En 2014, Energystream publiait un grand dossier sur les énergies renouvelables motrices d’une décentralisation énergétique. Nous constations alors que la décentralisation des moyens de production était irrévocablement en marche. Nous percevions que les progrès technologiques et l’ouverture des marchés allaient rapprocher les sites de production des consommateurs.
Aujourd’hui, non seulement la production se décentralise, mais l’ensemble du système énergétique évolue : nous sommes déjà en transition énergétique. Comment cette décentralisation s’opère-t-elle ? Quels en sont les leviers et les freins ? A quelle maille s’organisent production, distribution, consommation ? Quel avenir pour les acteurs historiques ? les nouveaux entrants ? les collectivités ? Afin de mieux comprendre ce mouvement et de nous représenter le monde de demain, nous sommes allés à la rencontre d’acteurs, privés et publics, historiques et émergents. Nous publions à compter d’aujourd’hui et dans les semaines à venir leurs points de vue personnels (ils parlent librement, en leur nom). Ils sont parfois tranchés et toujours sérieux. Nous tenons à les verser au pot de la réflexion citoyenne.
Cette semaine : Nicolas Wojnarowski, Responsable du département Collectivité et Territoires chez Enedis (ex-ERDF)
Enedis est une entreprise de service public, gestionnaire du réseau de distribution. Au service de 35 millions de clients, elle développe, exploite, modernise 1,4 million de kilomètres de réseau électrique basse et moyenne tension (220 et 20 000 Volts) et gère les données associées.
En tant que distributeur d’électricité sur 95% du territoire, comment Enedis perçoit la décentralisation énergétique ?

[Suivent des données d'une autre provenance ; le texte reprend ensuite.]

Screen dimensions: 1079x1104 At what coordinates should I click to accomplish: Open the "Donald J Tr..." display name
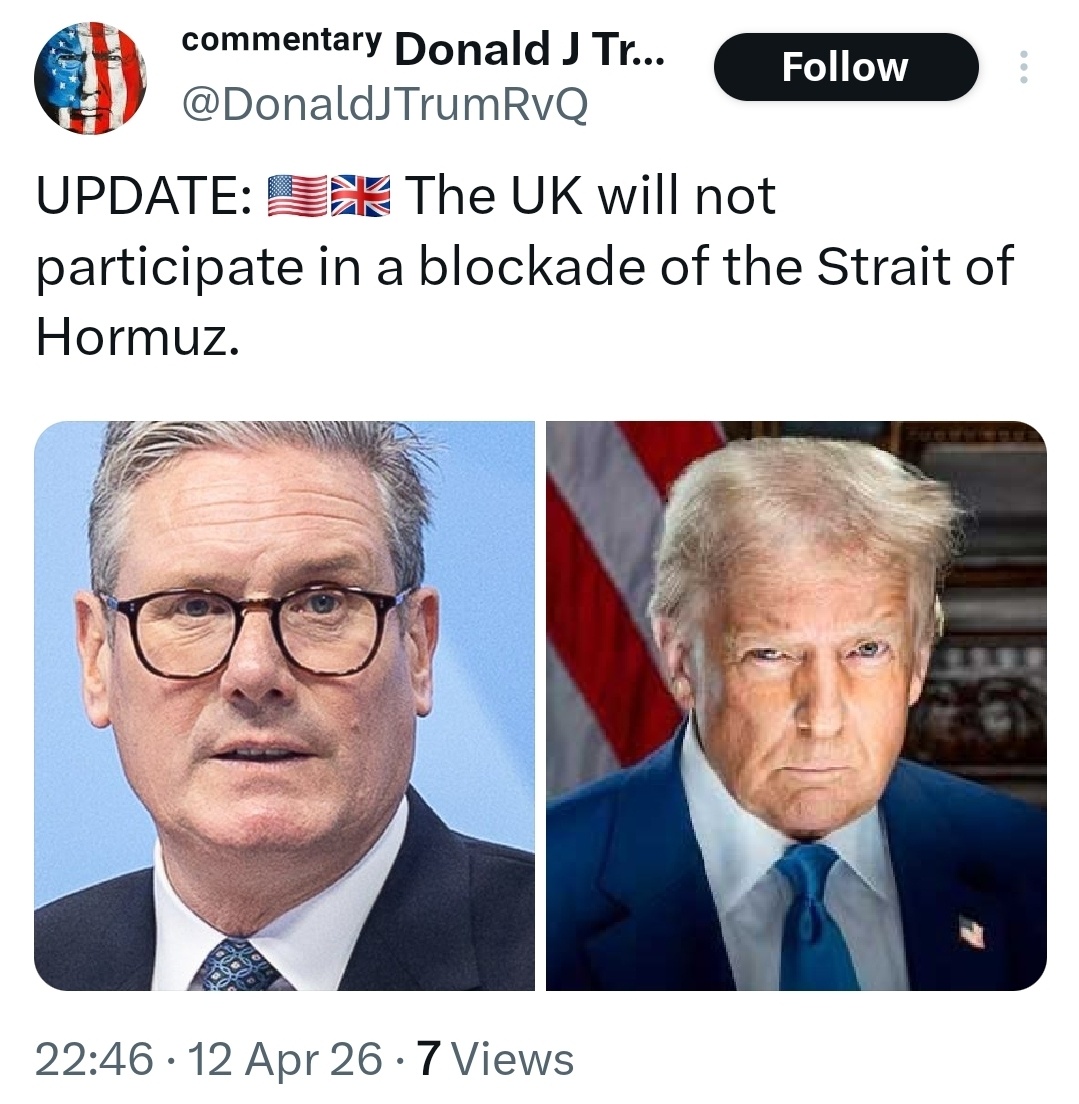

Je parlerai de la perception d’Enedis sur la décentralisation et de comment Enedis est perçue. Nous percevons la décentralisation comme un mouvement de l’histoire, qui est à la fois économiquement et écologiquement pertinent. Enedis veut être un acteur au service de la création de valeur environnementale et financière.
De fait, notre enjeu est double :
- Montrer qu’Enedis est dans le mouvement. Nous souhaitons être un facilitateur de la transition énergétique, en mettant nos compétences au service des innovations dans ce secteur.

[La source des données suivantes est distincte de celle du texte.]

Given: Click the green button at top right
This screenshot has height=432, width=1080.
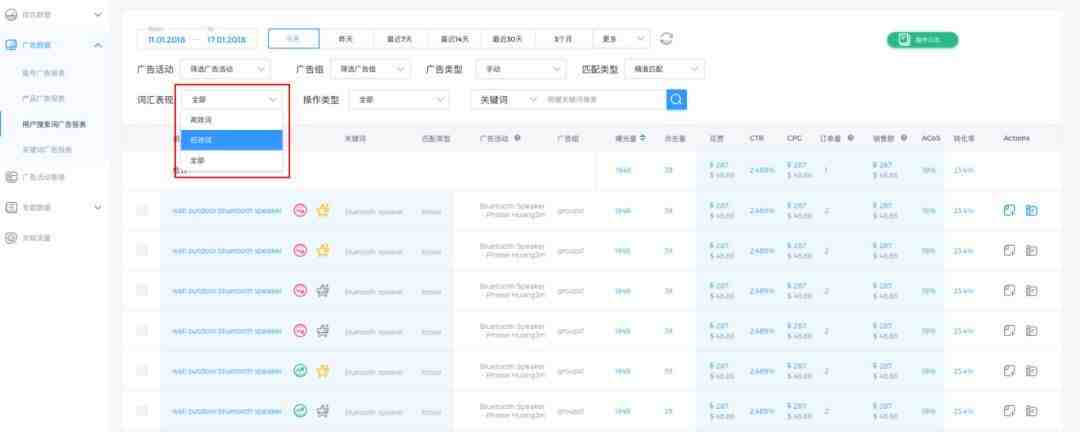Looking at the screenshot, I should pyautogui.click(x=921, y=40).
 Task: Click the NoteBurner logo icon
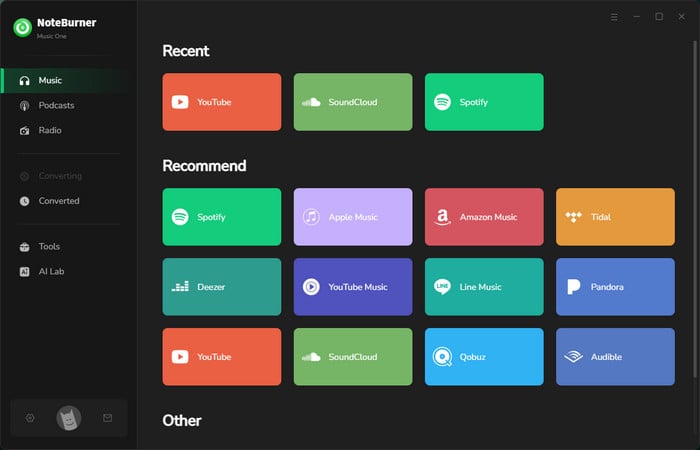coord(22,27)
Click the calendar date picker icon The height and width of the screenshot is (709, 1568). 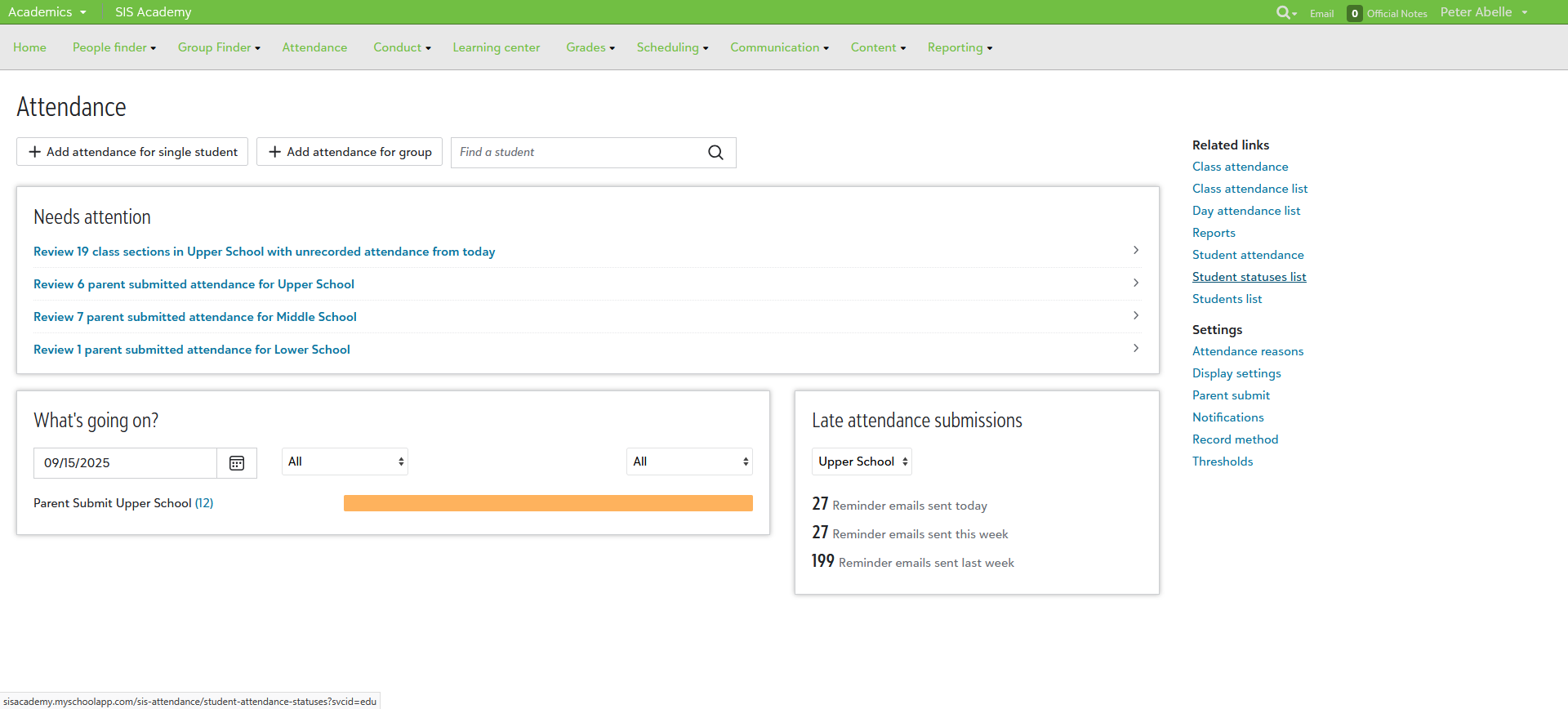pyautogui.click(x=237, y=463)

- Montrer qu’Enedis accueille dans les meilleures conditions les énergies renouvelables. Gérer les réseaux électriques, c’est quand même notre métier depuis 70 ans ! Les réseaux changent, mais nous ne nous considérons pas comme en retard vis-à-vis de ces enjeux.

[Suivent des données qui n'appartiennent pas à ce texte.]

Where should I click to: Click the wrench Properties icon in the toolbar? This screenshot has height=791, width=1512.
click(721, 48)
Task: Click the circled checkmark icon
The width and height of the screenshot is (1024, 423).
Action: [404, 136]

Quels sont les leviers de la décentralisation énergétique selon vous ?
Des leviers qui sont actionnés par les collectivités territoriales, notamment. Elles sont d’abord motivées par l’environnement : améliorer la qualité de l’air, lutter contre le changement climatique, protéger les ressources naturelles. Les Français aspirent à vivre dans un monde plus sobre, plus propre. Ensuite, elles se préoccupent de la société et s’organisent localement pour mener des projets dans une logique participative, en mutualisant les moyens. Enfin, on décèle une attente économique sous-jacente mais tout au moins aussi forte. Elles s’interrogent : « qu’est-ce qu’on y gagne ? » Au-delà du pavé « écologico-sociétal », si on ne démontre pas que les projets locaux créent de la valeur financière, ils ne se font pas. Or la décentralisation n’a pas tranché la question des coûts et des retours sur investissement.
Sur un certain nombre de ces postes de coûts, Enedis peut jouer un rôle. Par exemple, dans un quartier équipé de panneaux photovoltaïques, Enedis peut accompagner les partenaires de la filière sur plusieurs axes : piloter les systèmes, synchroniser la demande et la production, éviter des renforcements des réseaux, donc faire des économies.
A quelle maille s’établira l’équilibre production / consommation dans les systèmes énergétiques décentralisés ?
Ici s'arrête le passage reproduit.